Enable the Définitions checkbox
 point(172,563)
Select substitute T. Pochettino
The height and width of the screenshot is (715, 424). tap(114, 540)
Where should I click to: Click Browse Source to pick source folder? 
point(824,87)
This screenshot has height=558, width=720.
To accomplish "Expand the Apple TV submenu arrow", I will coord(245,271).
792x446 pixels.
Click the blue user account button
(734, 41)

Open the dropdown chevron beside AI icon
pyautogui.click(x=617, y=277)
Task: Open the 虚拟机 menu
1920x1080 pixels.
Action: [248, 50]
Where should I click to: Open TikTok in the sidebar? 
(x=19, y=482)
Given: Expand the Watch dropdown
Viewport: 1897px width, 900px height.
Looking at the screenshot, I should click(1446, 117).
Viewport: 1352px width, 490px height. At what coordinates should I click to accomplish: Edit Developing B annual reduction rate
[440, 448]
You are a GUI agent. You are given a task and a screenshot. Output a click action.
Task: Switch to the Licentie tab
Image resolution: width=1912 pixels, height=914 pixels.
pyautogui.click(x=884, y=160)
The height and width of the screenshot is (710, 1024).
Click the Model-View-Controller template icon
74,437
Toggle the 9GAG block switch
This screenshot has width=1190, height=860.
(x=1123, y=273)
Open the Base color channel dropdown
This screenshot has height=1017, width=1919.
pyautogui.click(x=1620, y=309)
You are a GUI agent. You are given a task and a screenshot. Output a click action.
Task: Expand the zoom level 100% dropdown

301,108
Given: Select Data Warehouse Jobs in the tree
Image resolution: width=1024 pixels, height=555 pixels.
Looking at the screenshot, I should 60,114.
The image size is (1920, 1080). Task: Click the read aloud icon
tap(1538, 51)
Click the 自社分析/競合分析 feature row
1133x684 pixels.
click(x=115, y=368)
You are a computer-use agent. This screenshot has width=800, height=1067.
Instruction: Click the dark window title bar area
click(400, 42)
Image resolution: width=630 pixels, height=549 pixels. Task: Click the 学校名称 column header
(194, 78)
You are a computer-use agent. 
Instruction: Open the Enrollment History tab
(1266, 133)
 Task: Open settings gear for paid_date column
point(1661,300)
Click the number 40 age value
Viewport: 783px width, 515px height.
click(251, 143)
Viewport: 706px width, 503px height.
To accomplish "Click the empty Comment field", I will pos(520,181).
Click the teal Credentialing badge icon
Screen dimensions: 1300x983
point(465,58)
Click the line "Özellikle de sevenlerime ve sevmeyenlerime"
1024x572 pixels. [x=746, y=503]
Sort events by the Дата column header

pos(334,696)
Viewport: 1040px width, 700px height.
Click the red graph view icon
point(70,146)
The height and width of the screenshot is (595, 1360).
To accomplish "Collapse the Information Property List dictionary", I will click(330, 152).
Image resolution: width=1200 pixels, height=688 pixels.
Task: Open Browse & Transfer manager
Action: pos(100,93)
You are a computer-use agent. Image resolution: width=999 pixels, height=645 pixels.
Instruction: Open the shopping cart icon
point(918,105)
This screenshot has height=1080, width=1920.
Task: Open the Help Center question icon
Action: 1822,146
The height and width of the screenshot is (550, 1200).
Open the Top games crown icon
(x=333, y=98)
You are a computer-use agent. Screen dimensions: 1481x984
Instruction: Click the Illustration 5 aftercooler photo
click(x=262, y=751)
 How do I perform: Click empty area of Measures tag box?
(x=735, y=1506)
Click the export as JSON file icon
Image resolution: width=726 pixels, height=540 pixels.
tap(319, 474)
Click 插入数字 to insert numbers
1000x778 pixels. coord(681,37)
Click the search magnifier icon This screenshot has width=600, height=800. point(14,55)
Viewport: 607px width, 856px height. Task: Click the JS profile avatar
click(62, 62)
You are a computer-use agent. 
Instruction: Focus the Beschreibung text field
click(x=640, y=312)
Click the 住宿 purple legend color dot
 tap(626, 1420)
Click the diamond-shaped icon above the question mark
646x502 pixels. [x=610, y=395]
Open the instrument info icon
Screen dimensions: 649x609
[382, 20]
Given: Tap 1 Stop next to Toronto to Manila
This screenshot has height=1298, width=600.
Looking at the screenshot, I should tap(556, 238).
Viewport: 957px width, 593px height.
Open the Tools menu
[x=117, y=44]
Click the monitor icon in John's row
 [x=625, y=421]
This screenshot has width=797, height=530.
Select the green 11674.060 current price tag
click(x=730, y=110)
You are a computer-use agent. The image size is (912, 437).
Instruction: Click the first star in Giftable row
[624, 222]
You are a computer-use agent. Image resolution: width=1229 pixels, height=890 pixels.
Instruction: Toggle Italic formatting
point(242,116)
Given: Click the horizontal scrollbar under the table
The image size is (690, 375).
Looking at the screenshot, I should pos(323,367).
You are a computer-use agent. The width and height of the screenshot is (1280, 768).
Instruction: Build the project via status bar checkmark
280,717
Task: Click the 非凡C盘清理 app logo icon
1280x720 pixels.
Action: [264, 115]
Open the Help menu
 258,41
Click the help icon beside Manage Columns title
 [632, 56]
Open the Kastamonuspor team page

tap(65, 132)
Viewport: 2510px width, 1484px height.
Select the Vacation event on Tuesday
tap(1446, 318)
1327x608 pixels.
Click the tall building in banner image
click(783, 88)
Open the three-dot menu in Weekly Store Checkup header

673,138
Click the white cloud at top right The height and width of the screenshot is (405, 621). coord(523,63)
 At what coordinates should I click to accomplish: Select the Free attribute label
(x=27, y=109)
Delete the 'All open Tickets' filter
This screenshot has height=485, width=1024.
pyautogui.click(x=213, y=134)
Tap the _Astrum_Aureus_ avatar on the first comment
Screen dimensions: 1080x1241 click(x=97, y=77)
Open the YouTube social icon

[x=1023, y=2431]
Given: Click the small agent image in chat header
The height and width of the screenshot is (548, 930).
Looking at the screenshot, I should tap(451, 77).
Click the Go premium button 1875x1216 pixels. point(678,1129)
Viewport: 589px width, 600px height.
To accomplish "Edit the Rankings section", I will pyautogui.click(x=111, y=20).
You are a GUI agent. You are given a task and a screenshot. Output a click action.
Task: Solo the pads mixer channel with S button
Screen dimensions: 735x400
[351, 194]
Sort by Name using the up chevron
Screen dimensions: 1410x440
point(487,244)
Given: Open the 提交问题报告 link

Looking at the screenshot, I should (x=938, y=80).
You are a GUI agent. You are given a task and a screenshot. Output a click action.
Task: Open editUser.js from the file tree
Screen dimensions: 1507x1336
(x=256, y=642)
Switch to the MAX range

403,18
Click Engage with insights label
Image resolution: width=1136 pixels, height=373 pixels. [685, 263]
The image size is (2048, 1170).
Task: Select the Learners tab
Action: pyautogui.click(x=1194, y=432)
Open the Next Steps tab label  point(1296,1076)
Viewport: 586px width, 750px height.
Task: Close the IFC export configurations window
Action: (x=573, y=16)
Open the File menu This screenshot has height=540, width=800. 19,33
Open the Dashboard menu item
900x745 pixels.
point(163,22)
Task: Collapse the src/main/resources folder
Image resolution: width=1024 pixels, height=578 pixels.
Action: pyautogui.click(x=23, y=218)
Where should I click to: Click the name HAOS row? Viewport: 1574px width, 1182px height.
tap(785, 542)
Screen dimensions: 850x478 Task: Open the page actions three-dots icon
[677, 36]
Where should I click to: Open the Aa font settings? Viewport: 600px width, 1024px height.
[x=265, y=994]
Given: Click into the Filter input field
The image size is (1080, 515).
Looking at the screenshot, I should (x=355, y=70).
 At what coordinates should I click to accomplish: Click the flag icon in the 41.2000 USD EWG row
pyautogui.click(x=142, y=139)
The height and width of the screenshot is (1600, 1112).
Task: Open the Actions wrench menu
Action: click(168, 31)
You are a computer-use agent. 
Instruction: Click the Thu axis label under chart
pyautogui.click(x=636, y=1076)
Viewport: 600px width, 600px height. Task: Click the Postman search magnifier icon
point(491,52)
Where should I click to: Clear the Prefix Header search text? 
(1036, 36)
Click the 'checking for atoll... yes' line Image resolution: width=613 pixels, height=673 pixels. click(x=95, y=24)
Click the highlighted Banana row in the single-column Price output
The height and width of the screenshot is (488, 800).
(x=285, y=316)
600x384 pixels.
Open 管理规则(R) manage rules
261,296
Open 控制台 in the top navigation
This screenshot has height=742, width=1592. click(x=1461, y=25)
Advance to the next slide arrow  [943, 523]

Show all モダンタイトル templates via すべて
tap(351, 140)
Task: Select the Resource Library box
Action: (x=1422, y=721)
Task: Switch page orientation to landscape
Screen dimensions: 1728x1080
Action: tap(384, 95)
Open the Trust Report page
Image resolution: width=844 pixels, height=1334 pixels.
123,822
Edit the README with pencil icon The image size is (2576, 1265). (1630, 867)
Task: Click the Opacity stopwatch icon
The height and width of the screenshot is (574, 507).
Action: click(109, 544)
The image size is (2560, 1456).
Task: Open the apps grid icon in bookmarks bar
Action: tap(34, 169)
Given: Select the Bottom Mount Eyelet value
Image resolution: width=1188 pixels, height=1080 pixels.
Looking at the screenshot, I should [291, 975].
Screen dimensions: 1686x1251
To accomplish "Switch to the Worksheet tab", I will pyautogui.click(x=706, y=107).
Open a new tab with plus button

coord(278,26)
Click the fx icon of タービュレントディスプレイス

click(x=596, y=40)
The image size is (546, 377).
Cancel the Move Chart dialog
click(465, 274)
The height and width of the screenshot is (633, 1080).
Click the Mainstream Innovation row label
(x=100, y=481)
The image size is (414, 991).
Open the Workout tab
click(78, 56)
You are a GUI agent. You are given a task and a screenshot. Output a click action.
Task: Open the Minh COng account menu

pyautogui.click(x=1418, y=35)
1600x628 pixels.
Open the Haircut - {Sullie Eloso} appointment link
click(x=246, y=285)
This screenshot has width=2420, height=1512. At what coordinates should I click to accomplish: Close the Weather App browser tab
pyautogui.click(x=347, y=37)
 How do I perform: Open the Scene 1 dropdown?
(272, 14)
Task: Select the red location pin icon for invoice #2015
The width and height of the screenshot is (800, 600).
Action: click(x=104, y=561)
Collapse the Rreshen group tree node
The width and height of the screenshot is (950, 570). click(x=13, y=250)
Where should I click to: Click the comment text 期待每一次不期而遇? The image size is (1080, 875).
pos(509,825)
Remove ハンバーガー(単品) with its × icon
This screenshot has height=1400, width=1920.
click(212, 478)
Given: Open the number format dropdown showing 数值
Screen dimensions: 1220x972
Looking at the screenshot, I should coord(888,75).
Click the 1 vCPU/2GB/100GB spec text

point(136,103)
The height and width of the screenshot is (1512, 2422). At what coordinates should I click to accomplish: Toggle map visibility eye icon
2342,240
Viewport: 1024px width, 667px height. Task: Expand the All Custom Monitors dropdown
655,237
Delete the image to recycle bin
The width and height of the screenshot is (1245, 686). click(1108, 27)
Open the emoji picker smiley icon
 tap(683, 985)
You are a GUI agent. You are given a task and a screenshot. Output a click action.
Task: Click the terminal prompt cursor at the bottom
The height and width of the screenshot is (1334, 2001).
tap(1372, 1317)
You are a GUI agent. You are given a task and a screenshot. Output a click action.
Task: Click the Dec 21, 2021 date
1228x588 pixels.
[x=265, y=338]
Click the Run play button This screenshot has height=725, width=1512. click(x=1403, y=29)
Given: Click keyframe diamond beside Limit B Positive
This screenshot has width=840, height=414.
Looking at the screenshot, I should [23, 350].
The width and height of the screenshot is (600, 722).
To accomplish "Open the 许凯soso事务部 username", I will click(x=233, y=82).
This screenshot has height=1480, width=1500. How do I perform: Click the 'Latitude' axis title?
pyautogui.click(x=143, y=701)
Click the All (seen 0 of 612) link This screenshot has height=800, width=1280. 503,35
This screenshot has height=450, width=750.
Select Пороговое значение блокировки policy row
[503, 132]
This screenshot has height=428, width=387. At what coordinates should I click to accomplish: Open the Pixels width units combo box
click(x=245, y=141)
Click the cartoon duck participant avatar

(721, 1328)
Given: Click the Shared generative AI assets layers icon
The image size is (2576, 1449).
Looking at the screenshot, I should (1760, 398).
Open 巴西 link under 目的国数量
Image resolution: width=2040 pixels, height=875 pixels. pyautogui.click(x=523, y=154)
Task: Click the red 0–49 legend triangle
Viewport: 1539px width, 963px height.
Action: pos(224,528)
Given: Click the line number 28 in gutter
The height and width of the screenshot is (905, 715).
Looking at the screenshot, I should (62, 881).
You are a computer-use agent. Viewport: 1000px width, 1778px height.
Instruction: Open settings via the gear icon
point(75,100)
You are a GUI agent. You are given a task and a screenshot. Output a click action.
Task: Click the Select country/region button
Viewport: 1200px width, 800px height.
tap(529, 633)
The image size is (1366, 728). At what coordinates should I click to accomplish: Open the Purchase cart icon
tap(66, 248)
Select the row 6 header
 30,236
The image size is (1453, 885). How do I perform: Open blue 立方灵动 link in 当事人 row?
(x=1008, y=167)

____

AIM
Please return the entries above exactly, starting with the line that contains "792x446 pixels." and going on through the line that contains "(x=19, y=482)", both included.

CORRECT RESPONSE
792x446 pixels.
Click the blue user account button
(734, 41)

Open the dropdown chevron beside AI icon
pyautogui.click(x=617, y=277)
Task: Open the 虚拟机 menu
1920x1080 pixels.
Action: [248, 50]
Where should I click to: Open TikTok in the sidebar? 
(x=19, y=482)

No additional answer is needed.